On Saturday 14 April 2007 06:21, Ingo Molnar wrote:
> [announce] [patch] Modular Scheduler Core and Completely Fair Scheduler
> [CFS]
>
> i'm pleased to announce the first release of the "Modular Scheduler Core
> and Completely Fair Scheduler [CFS]" patchset:
>
> http://redhat.com/~mingo/cfs-scheduler/sched-modular+cfs.patch
>
> This project is a complete rewrite of the Linux task scheduler. My goal
> is to address various feature requests and to fix deficiencies in the
> vanilla scheduler that were suggested/found in the past few years, both
> for desktop scheduling and for server scheduling workloads.
The casual observer will be completely confused by what on earth has happened
here so let me try to demystify things for them.

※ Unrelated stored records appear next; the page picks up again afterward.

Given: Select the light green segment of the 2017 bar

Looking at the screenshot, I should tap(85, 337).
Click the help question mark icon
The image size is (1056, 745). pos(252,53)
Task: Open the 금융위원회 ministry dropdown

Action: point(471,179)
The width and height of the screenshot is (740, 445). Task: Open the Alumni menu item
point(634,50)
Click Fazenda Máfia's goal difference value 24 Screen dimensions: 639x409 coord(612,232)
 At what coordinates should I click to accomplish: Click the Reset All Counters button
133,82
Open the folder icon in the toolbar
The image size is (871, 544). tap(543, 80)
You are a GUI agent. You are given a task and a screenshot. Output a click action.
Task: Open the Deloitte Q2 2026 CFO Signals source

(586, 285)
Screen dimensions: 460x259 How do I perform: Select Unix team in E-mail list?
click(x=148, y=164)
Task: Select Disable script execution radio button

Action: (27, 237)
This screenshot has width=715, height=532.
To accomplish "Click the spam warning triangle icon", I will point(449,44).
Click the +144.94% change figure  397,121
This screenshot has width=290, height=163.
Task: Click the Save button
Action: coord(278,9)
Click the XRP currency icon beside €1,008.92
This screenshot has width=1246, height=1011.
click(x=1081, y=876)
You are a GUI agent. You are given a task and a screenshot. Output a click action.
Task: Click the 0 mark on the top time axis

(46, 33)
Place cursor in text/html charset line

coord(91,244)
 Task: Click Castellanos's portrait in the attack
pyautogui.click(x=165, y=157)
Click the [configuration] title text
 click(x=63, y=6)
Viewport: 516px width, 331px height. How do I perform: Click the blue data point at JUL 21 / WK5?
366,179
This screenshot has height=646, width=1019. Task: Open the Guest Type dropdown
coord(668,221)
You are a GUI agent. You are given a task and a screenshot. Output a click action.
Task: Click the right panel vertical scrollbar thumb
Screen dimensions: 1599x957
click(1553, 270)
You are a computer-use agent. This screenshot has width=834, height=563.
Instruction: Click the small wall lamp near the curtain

1. I tried in vain some time ago to push a working extensable pluggable cpu
scheduler framework (based on wli's work) for the linux kernel. It was
perma-vetoed by Linus and Ingo (and Nick also said he didn't like it) as
being absolutely the wrong approach and that we should never do that. Oddly
enough the linux-kernel-mailing list was -dead- at the time and the
discussion did not make it to the mailing list. Every time I've tried to
forward it to the mailing list the spam filter decided to drop it so most
people have not even seen this original veto-forever discussion.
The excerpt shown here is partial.